No tengo ninguna duda de que muchos de los indignados por los chistes de Zapata escenificaron un dolor que no sentían, y estoy segura de que no lo sentían porque no reaccionaron de la misma iracunda manera cuando un tipo de sus filas era grosero con las mujeres, por ejemplo, o cuando otro soltó en el Congreso un comentario insultante sobre las víctimas de la Guerra Civil. No me creo que sintieran un dolor insuperable por la brutalidad de un chiste quienes aceptan las groserías de los suyos. No cuela.
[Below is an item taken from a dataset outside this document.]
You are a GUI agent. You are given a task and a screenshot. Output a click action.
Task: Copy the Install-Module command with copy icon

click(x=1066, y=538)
En cambio, hay otras personas que anteponen la empatía hacia los seres humanos a sus principios ideológicos y que de manera legítima se sienten violentadas cuando la “gracia” del chiste consiste en hacer escarnio de una víctima. Se ha escrito mucho sobre los límites del humor. Hay quien piensa que no deben existir. Pero existen. Hasta en la cultura más tolerante el humor tiene freno: el que se pone uno mismo. Ese es el esencial. Se ha escrito también que las propias víctimas hacen chistes sobre su desgracia. Están en su derecho a tener esa vía de escape, pero no es igual si yo llamo nigger a un afroamericano en Estados Unidos, que si se lo llaman entre ellos como un síntoma de reconocimiento y colegueo.
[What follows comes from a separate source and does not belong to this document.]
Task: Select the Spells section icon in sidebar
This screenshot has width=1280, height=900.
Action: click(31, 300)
El humor cambia con los años. No es lo mismo el infantil que el adolescente, aunque haya personas que se queden fijadas en esa época de su vida. Creo que cuando Zapata pidió disculpas aceptó sinceramente su error, así que no sé a qué viene su linchamiento pero tampoco entiendo que sus amigos se empeñen en reivindicarlo. Pedir disculpas es un síntoma de madurez. Debo ser muy ingenua pero yo las acepto.